Throughout its long history, New Orleans has endured much more than its share of misery and heartache. In a collective, urban version of the Hero’s Journey, everything that could go wrong has gone wrong here many times over, and the survivors of each new calamity have had to decide how to respond in the face of nearly unrelenting adversity. A century and a half of slavery created a festering wound at the city’s core from its earliest days with crippling consequences down to the present, including poverty, illiteracy, urban violence and de facto segregation. Massive, periodic flooding, caused by hurricanes, mega-storms and failed levees, has brought the city to the brink of extinction on a number of occasions. City-wide conflagrations have devastated the landscape and the people. Widespread yellow fever and cholera epidemics wiped out large segments of the population throughout the 19th century. And let’s not forget wave upon wave of often desperate immigrants who have made New Orleans one of the world’s true melting pots even while taxing its infrastructure and meager resources at various times.

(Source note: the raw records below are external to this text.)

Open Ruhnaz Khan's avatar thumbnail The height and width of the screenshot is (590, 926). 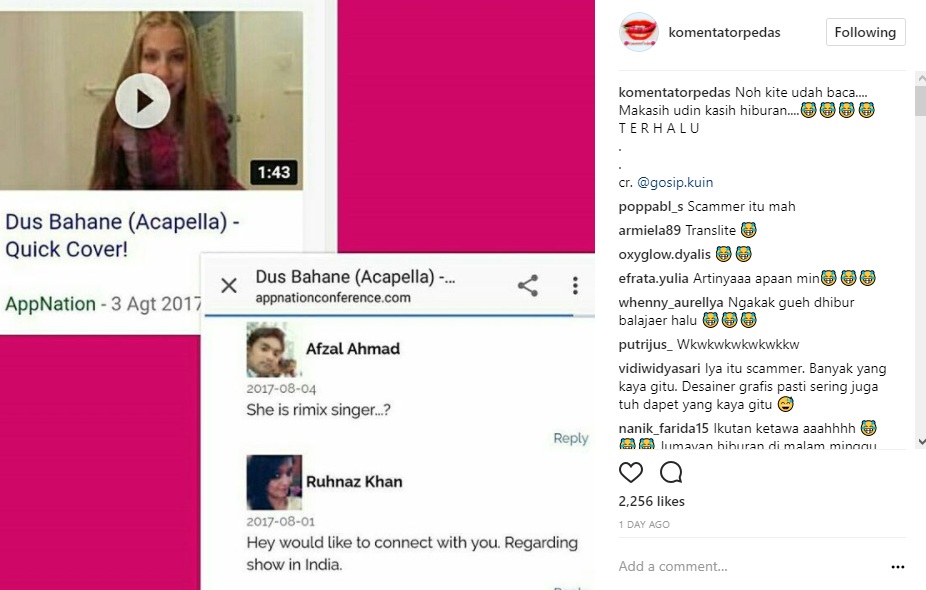pos(274,483)
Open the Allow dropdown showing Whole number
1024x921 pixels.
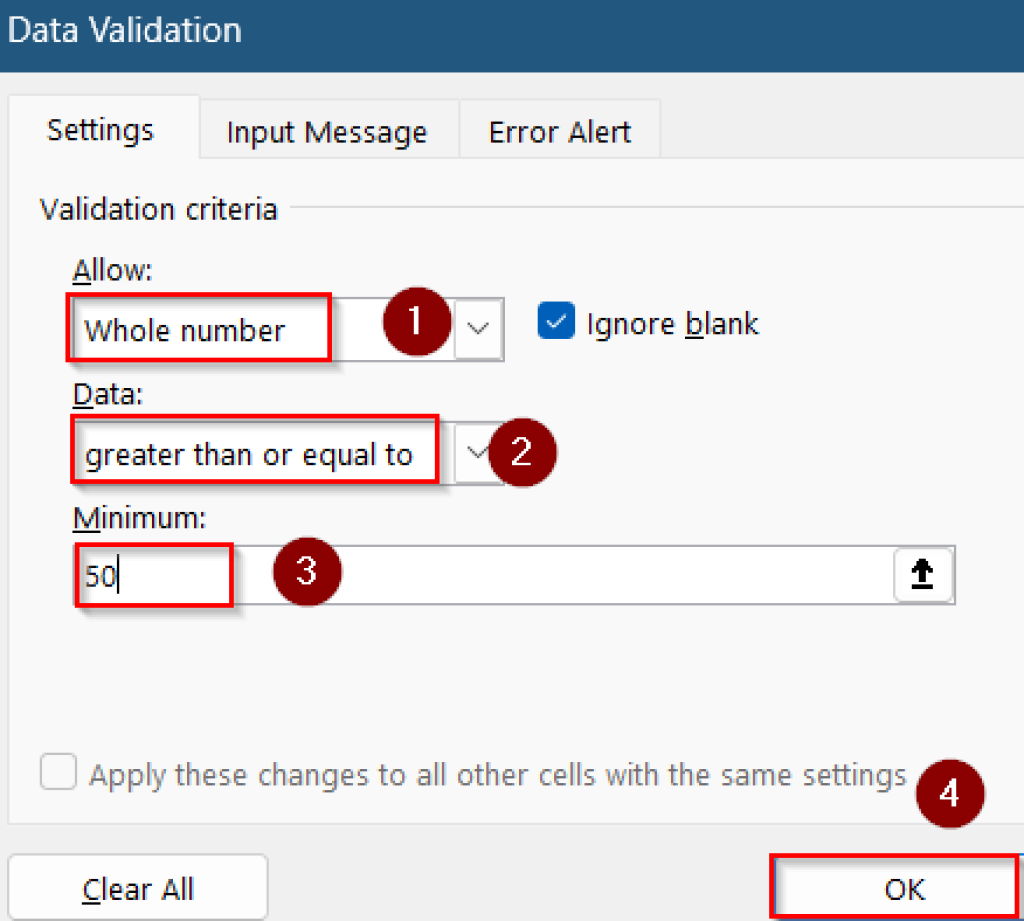click(478, 329)
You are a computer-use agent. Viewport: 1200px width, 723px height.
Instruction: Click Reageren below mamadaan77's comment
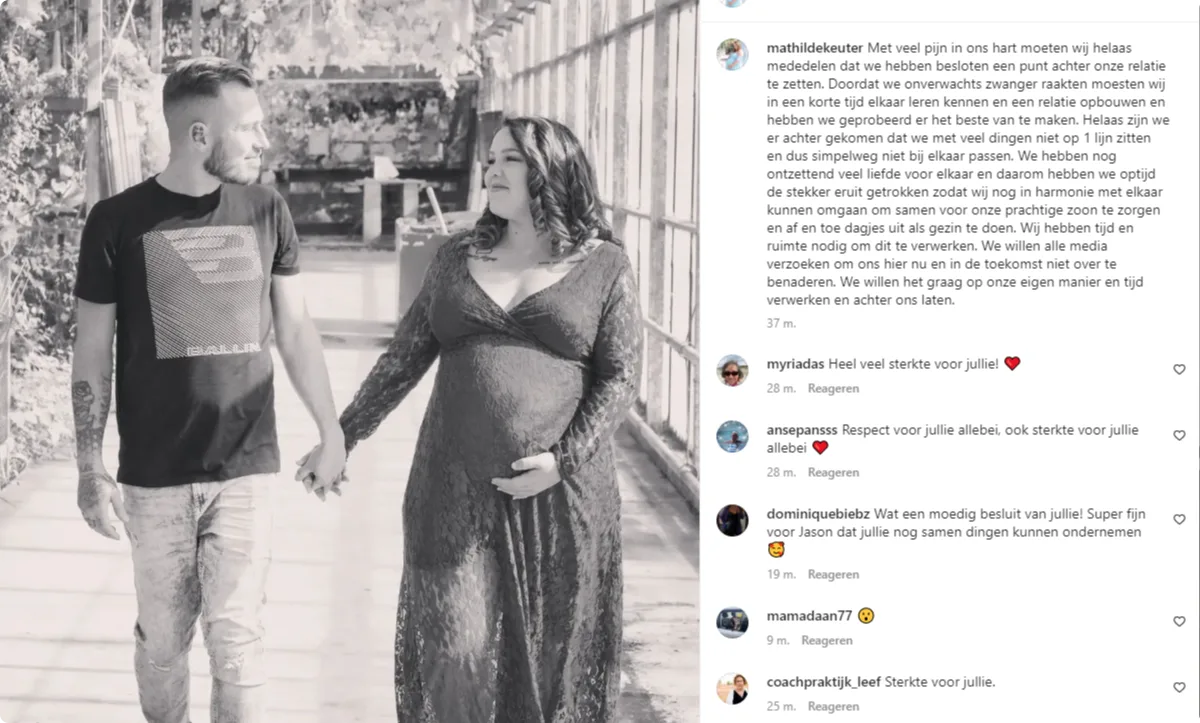click(827, 640)
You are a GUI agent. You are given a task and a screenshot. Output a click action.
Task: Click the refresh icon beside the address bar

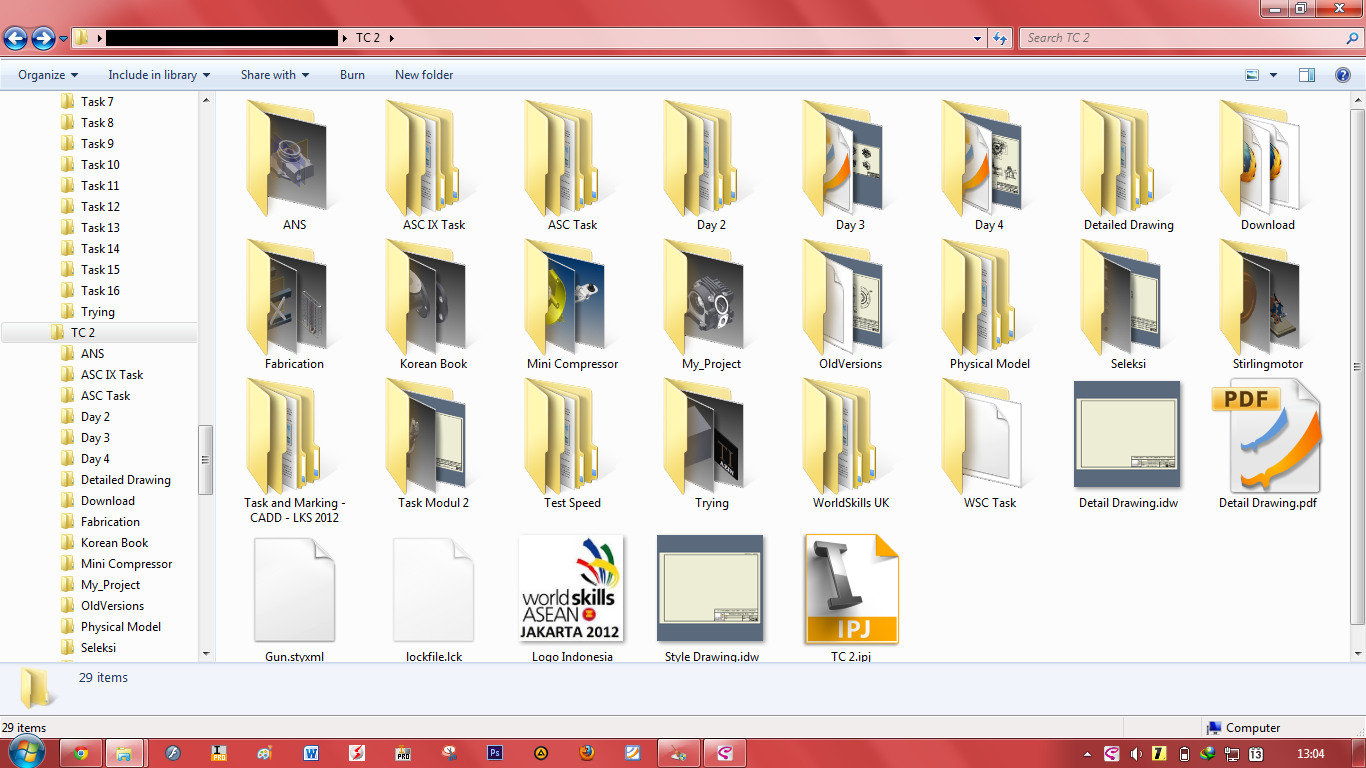(1000, 37)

In his recent book, Bienville’s Dilemma, Tulane University professor Richard Campanella characterizes the role of post-Katrina New Orleans on the world stage as “the ultimate warning, test case, metaphor, prophetic voice and inspiration” for the times in which we live. This describes the parameters of the Wounded Healer, or Martyred Savior, archetype to a T. Think of the Tower card in the major arcana of the tarot. From one perspective, the tower represents the human spinal column with its rainbow colored chakras lined up from root to crown. Lightning strikes the tower from all sides and on all levels simultaneously. The old, outdated structure is completely blown apart. A hurricane moves through town and washes it all away. An opportunity for something entirely new and inspired is inherent in the destruction.

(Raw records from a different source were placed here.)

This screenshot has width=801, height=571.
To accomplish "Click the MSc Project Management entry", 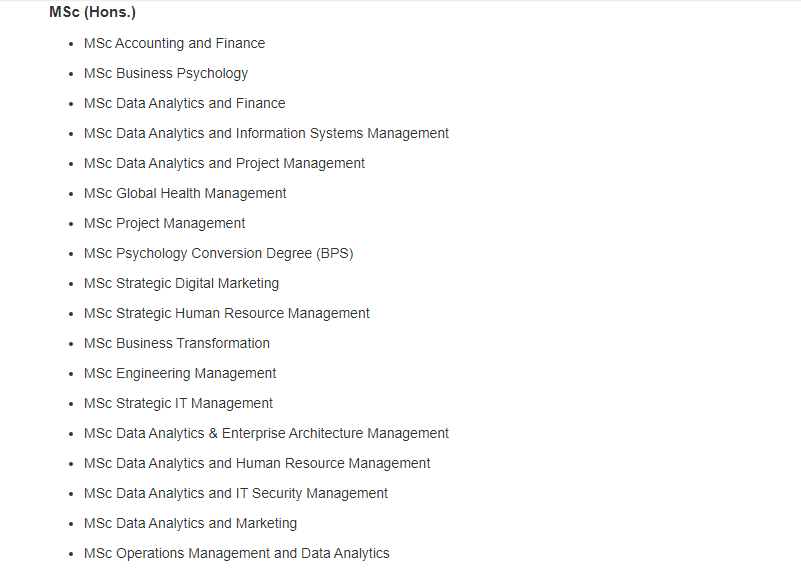I will [x=164, y=224].
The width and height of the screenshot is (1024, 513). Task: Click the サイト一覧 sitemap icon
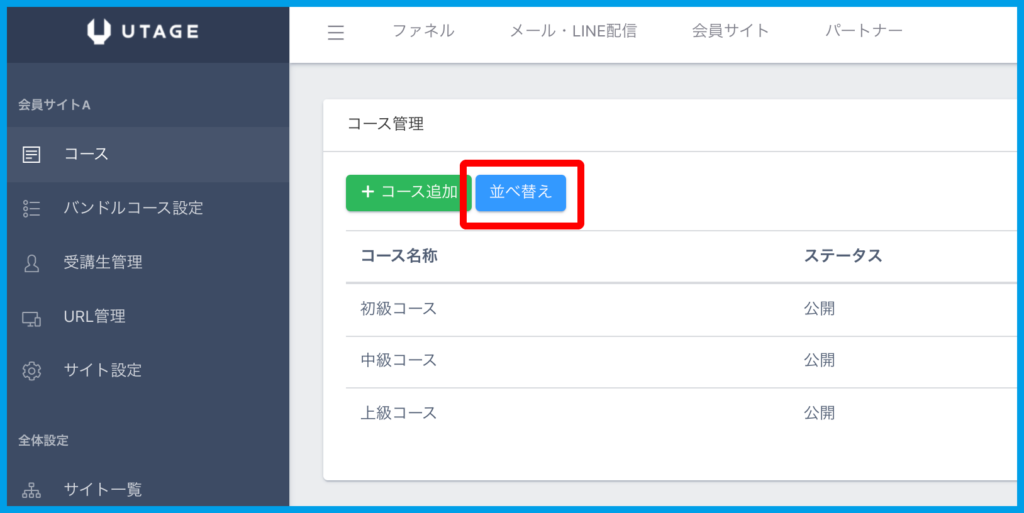32,490
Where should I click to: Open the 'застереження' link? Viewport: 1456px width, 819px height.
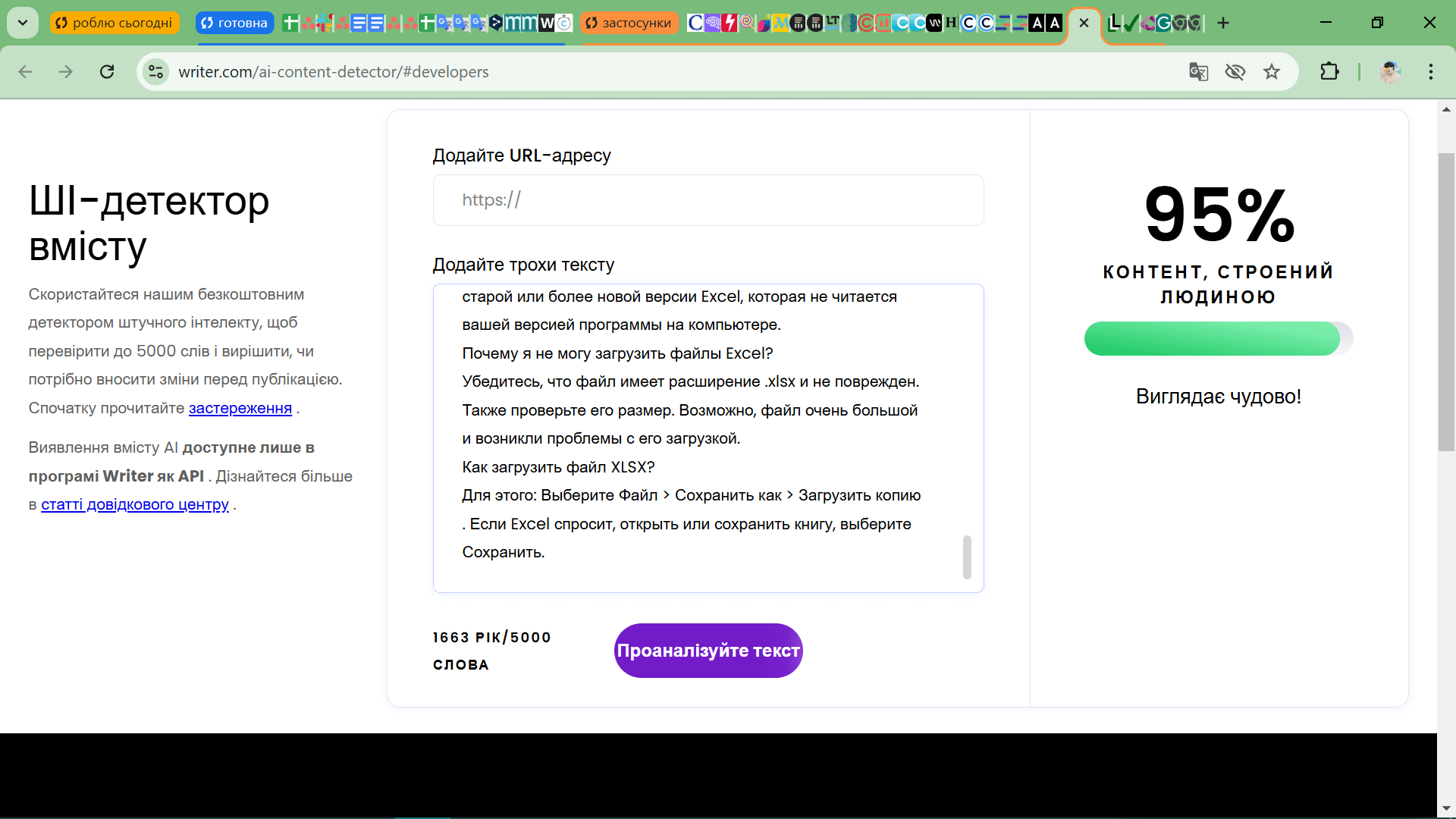point(240,408)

What will be created in place of the old? This question has been passionately debated by the people of New Orleans (with neighborhood groups multiplying like rabbits), and to a lesser extent, the nation and the entire world, for the past five years. There is no definitive answer yet, but one thing is for certain, the creative juices are flowing here as never before. And for a city who’s dominant ethnic group, the Creoles, derive their name from the root word “criar,” meaning “to create,” that’s saying a lot.